The first Luftwaffe F-104G used in the ZeLL test program wore a distinctive and sensational looking test paint scheme, one of many beautiful and unusual liveries the F-104 Starfighter wore in its career. The first launch aircraft was coded “DA-102” and was natural aluminum metal on the bottom of the aircraft with a brilliant high visibility orange horizontal and vertical stripe and a bright white upper surface except for the nose, which had a flat-black anti-glare panel. It also wore the modern Luftwaffe insignia crosses, making it appear all the more remarkable.

The ZeLL F-104G was moved to Germany for a total of seven ZeLL test launches at Lechfeld AB between May 4, until Jul. 12, 1966, when the program was abandoned. The German ZeLL flights were flown after the test aircraft was repainted in a more operational German camouflage scheme. The aircraft would end its career as a static display.

The Soviets tinkered with their own version of ZeLL on a MiG-19 beginning as early as 1955, but the idea died in the test phase for most of the same reasons the NATO interest in ZeLL waned.

If nothing else, ZeLL was a sensational and adventurous idea. The results were remarkable to see, confirmed by the tens of thousands of video views of the ZeLL tests using the U.S. F-100 Super Sabre today on YouTube. But the German F-104G ZeLL tests have, somewhat oddly, received far less attention. Until today.

The Luftwaffe F-104G ZeLL test aircraft was eventually turned into a static display with its unique German camouflage livery. (Photo: German Air Force)

  • leroy

    First off, those beautiful planes! I doubt they’ve been put in storage somewhere and that’s a crying shame. Too bad they’re gone forever. Makes one tear up a bit. : (

    Looks like a great idea. Too bad they dropped it. That said, it could offer practical applications today for the launch of fixed-wing UCAVs. Hide ’em in a forest, roll them out, launch and be inbound for attack, say on incoming Armatas and T-90s, in a matter of minutes. Perhaps we’ll some day revisit it. Nice article!

  • Gyoz

    Very cool indeed.

  • FelixA9

    The F-104 stuff is almost as widespread as the F-100 stuff. Now the F-84 and MiG-19 ZELL. . .

→ **EXTRACTED INFORMATION**
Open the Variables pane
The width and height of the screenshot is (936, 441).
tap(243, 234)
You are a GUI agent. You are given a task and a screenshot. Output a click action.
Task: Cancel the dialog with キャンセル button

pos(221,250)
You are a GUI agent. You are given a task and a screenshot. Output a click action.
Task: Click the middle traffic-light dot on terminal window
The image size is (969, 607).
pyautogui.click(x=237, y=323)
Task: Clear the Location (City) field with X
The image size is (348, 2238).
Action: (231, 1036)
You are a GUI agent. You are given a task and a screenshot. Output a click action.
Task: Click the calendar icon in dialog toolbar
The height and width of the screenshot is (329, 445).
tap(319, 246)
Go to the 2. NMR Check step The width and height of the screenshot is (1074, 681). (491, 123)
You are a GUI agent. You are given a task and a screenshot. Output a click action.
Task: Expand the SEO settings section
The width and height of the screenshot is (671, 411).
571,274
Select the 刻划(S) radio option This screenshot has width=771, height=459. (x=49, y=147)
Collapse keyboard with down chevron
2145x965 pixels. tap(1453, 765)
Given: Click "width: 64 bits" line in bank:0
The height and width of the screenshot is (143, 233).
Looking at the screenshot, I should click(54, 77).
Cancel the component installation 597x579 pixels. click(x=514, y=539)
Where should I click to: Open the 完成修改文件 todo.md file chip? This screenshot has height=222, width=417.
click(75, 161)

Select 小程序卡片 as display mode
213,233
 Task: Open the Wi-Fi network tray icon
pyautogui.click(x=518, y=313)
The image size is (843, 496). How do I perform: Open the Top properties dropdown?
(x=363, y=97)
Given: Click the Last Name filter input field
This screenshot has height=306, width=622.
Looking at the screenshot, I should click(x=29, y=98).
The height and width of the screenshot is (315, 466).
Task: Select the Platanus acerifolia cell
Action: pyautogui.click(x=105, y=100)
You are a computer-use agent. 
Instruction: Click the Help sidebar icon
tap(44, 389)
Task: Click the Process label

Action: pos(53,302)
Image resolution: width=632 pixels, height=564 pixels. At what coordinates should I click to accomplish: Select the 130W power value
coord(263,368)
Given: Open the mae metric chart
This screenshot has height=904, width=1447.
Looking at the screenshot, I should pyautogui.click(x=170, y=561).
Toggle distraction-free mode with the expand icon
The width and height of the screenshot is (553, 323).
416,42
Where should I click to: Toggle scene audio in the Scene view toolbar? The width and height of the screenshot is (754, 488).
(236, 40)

→ **STATED GOAL**
Using the ZeLL article, answer each of the following:
(a) What code did the first launch aircraft carry?
(b) How many ZeLL test launches took place at Lechfeld AB?
(c) Which aircraft did the Soviets use for their own version of ZeLL?

→ **RESULT OF THIS EXERCISE**
(a) DA-102
(b) Seven
(c) A MiG-19